We have very little information about where our ancient Italian Alabasters and Onyxes were extracted, but it’s probable that there were many more locations than some historians believe.
History is carved in the rock
It may be that the producers of these stone varieties sold them as “oriental” in order to increase their value.
The alabasters we are so fond of do not always come from well-known quarries, but are sometimes part of occasional discoveries found among limestone rock used for other purposes. In 1845, F. Corsi gave the name “Alabastro di Palombara” to a particular type of alabaster onyx, found in the Villa Palombara on the Esquiline Hill in Rome – once part of an Imperial residence; he believed its origins to be in Asia Minor.
Referring to the same type of stone, in their 1979 book Le pietre ornamentali di Roma Antica, Vincenzo De Michele and Ugo Zezza write that this alabaster in fact appears to come from the quarries at Montaione. This type of stone, although the base colour varies, generally has undulating markings which range from ivory white to amber yellow and even black, and it is marketed with the names: amber yellow, silver, bronze, black.
An examination of the Catalogue of the Collection of Materials for construction and ornamentation produced by the R° Comitato Geologico Italiano in 1875 reveals that Montaione Onyx was used in large quantities, although there is little documentary evidence of its use in buildings, as it was probably traded under a different name.
Montaione Onyx was supplied in various colour versions: dark brown, brown and white bands and black and white bands. When cut parallel to the direction of the bed, the patterns known as “clouds” or “flowers” were obtained, and even “tortoise-shell”; the latter appear in some examples of Palombara Alabaster.

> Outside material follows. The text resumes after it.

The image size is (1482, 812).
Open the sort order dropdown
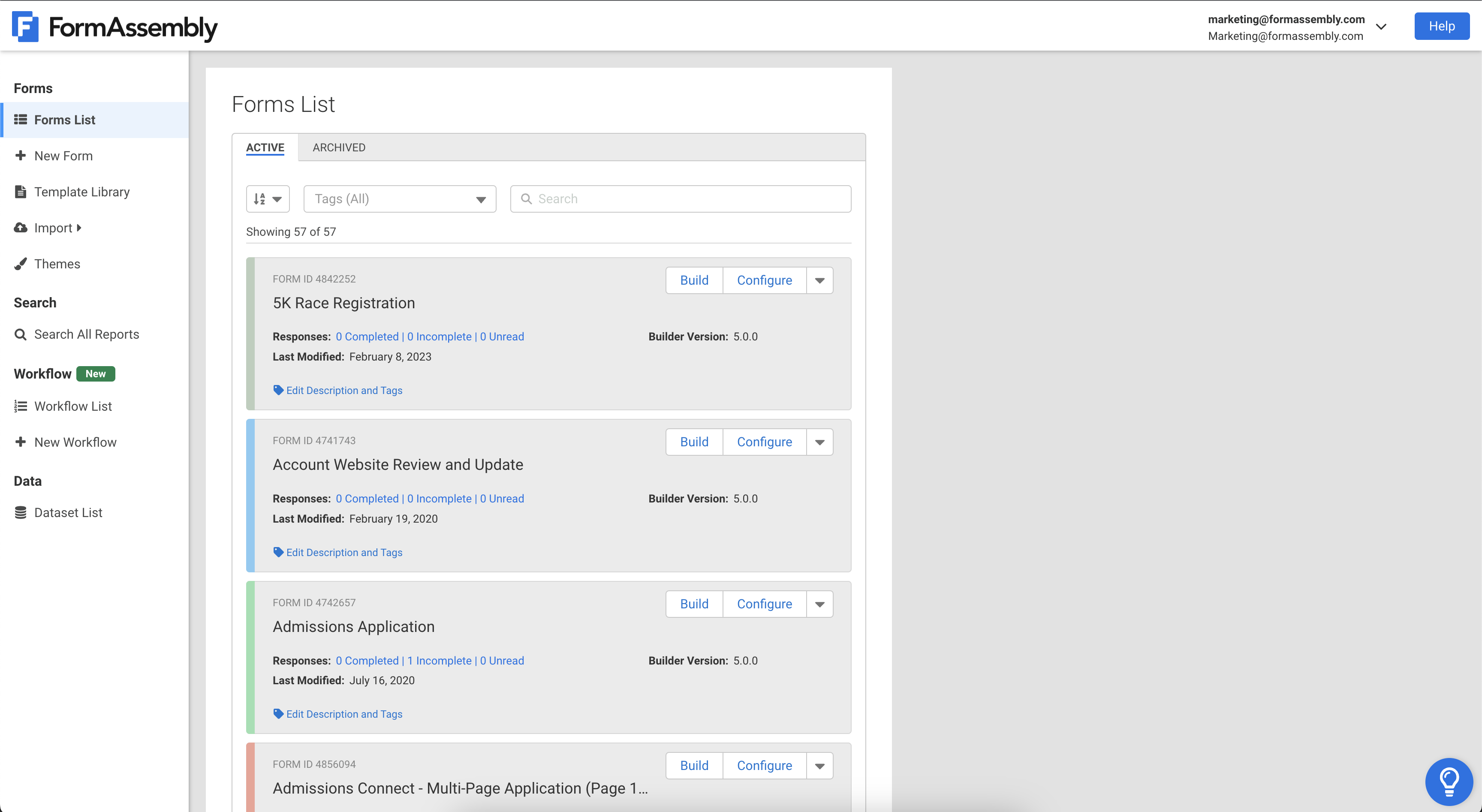pyautogui.click(x=268, y=199)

But when cut perpendicular to the direction of the bed, the patterns were “linear”, showing alternating bands of colour. These “linear” versions are the type predominantly used in decoration. One specific case of linear onyx from Montaione appears in the type “Fisherman’s Onyx”, which has black bands alternating with more or less pale bands (called “unique in the world” by M. Pieri).
The Montaione area
The area of Montaione has been inhabited since Etruscan and Roman times, as we know from extensive archaeological finds such as the remains of necropolises and furnaces at Poggio all'Aglione, Belafonte and other places.